5. Defaults. Maker shall be deemed in default hereunder upon the occurrence of any of the following (each an “Event of Default”): (a) Maker fails to pay when due any Monthly Payment, and such failure is not cured by Maker, either through payment of the Monthly Payment Amount or issuance of the Conversion Shares in accordance with Section 4, prior to the tenth Trading Day after the Deadline and notice from Payee of such failure; (b) an involuntary case against Maker under any applicable bankruptcy or insolvency law commences and is not dismissed on or before the date 60 days after its commencement;

(c) a court with proper jurisdiction enters a decree or order for relief against Maker in an involuntary case under any applicable bankruptcy or insolvency law; (d) a court with proper jurisdiction appoints a receiver, liquidator, custodian or trustee for Maker or for any substantial part of Maker’s property with respect to the winding up or liquidation of Maker’s affairs; or (e) Maker commences a voluntary case under any applicable bankruptcy or insolvency law, makes a general assignment for the benefit of Maker’s creditors, consents to the appointment of a receiver, liquidator, custodian or trustee for Maker or for any substantial part of Maker’s property, or consents to the entry of an order for relief against Maker in an involuntary case under any applicable bankruptcy or insolvency law.
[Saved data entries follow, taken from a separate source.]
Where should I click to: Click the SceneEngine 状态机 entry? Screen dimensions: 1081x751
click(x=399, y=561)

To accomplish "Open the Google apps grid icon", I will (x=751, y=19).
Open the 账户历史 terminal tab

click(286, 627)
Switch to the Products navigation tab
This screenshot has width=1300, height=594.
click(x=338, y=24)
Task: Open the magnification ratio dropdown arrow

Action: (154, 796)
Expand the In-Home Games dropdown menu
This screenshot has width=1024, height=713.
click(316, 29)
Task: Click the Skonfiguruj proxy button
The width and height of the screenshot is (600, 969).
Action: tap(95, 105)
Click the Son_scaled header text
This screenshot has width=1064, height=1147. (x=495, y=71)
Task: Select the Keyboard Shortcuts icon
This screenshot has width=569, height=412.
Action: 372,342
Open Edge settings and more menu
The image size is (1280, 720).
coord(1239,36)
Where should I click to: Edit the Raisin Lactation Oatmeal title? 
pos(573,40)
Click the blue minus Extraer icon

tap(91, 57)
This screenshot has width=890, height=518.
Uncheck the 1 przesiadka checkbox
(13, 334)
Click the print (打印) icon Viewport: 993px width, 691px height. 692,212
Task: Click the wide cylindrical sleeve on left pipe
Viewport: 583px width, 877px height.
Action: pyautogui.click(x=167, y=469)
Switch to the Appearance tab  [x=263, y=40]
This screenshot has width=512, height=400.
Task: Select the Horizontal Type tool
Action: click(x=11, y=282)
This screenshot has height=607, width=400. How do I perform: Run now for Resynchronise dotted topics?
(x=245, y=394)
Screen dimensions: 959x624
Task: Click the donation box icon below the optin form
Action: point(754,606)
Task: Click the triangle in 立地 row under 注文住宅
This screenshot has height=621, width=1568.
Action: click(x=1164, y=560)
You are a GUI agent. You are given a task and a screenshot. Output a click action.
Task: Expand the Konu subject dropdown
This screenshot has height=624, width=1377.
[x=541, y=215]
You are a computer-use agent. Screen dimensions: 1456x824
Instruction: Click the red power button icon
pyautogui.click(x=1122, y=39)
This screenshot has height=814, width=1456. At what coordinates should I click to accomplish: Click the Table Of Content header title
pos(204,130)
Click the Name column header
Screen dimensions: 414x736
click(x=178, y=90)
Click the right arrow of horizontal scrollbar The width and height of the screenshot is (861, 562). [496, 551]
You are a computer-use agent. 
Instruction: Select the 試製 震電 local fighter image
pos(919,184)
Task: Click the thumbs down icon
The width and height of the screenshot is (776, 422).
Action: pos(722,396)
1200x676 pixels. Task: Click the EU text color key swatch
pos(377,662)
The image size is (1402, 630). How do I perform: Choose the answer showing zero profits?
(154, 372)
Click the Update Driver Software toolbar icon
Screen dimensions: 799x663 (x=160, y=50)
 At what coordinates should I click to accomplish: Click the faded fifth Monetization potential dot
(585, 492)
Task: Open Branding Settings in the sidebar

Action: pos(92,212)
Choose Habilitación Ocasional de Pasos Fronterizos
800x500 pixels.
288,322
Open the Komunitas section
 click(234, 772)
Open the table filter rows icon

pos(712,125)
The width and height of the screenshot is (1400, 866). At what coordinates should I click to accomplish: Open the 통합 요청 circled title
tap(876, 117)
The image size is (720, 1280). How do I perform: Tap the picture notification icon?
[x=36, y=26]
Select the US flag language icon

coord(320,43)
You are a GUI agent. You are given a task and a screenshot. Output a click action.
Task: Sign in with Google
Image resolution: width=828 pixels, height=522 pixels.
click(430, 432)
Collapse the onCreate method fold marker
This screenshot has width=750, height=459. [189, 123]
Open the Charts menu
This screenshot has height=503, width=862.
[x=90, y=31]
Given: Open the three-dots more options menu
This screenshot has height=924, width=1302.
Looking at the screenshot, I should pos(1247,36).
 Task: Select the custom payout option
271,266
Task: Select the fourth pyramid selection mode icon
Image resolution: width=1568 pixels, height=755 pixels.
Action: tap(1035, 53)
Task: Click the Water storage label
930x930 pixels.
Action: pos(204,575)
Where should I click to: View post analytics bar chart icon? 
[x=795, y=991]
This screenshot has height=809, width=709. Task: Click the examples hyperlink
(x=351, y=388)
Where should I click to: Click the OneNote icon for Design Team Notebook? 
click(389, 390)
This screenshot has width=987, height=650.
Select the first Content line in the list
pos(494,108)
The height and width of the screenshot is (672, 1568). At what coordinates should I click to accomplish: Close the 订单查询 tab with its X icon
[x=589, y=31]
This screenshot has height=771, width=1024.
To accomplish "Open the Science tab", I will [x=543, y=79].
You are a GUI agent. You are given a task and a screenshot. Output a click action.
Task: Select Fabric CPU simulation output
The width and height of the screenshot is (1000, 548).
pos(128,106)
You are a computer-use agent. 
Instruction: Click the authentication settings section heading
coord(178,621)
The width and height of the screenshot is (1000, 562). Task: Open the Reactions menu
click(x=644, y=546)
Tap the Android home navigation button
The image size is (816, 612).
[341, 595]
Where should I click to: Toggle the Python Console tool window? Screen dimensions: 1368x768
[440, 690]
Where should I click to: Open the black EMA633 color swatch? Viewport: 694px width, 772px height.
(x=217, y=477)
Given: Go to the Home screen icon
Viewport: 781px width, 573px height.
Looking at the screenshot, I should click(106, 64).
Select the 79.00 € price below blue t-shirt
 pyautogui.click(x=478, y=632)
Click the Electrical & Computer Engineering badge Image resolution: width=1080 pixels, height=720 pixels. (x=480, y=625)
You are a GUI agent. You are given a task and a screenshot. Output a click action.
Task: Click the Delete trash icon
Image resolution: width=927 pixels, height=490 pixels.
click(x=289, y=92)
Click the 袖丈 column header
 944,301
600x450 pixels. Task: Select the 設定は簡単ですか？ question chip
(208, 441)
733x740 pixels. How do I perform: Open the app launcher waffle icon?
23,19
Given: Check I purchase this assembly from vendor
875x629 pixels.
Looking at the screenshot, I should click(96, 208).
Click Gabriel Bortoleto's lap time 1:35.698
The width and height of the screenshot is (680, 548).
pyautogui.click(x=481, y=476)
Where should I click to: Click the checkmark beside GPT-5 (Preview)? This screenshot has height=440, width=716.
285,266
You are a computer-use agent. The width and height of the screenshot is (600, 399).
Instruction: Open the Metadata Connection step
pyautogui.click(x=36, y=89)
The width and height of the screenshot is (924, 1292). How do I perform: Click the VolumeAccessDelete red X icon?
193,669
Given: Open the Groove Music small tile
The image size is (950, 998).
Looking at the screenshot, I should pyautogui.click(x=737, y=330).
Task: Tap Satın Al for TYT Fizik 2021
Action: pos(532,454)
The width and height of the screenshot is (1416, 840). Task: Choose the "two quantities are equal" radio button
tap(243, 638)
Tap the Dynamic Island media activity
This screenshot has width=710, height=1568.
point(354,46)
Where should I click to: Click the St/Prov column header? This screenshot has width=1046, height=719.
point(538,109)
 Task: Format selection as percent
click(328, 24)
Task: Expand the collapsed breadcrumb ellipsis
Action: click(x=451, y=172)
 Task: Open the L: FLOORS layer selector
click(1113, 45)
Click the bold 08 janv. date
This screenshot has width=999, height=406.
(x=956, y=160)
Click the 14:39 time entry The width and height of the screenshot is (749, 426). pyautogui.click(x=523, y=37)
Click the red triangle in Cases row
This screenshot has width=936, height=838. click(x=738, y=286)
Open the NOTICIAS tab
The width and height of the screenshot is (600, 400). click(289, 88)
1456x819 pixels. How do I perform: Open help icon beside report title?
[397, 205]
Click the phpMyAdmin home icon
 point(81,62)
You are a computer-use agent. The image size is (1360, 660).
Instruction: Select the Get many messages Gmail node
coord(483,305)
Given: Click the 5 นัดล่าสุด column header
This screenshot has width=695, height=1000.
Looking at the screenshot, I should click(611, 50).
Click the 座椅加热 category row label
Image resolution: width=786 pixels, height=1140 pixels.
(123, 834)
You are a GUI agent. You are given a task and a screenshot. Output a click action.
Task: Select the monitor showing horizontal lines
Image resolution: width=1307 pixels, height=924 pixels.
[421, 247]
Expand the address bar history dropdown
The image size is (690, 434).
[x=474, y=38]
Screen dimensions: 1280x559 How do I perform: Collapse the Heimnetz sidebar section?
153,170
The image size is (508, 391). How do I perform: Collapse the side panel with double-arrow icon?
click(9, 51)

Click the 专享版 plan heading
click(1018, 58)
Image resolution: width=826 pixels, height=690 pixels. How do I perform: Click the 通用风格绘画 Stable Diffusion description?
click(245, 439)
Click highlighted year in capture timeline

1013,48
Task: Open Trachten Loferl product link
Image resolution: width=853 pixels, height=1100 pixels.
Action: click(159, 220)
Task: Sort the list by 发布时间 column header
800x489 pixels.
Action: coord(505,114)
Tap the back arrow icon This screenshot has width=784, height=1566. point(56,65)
6. Consequence of Default. If any Event of Default under Section 5 occurs and continues: (a) the Payee may, at its option, declare and demand this Note immediately due and payable, and (b) the Payee may pursue all rights and remedies available hereunder. Upon the payment in full or the delivery of Conversion Shares to which the Payee would be entitled for the unpaid Monthly Payment Amounts, the Payee shall promptly surrender this Note to or as directed by the Maker. In connection with such acceleration described herein, the Payee need not provide, and Maker hereby waives, any presentment, demand, protest or other notice of any kind, and the Payee may immediately and without expiration of any grace period enforce any and all of its rights and remedies hereunder and all other remedies available to it under applicable law. Such acceleration may be rescinded and annulled by Payee at any time prior to payment hereunder and the Payee shall have all rights as a holder of the Note until such time, if any, as the Payee receives full payment or the Conversion Shares pursuant to this Section. No such rescission or annulment shall affect any subsequent Event of Default or impair any right consequent thereon. Failure of the Payee, for any period of time or on more than one occasion, to declare and demand this Note immediately due and payable shall not constitute a waiver of the right to exercise the same at any time from and after any Event of Default. Notwithstanding anything herein to the contrary, from and during the continuation of an Event of Default under Section 5 of this Note, interest shall accrue on the principal amount of this Note at a per annum rate equal to eighteen percent (18%) per annum until such default has been cured.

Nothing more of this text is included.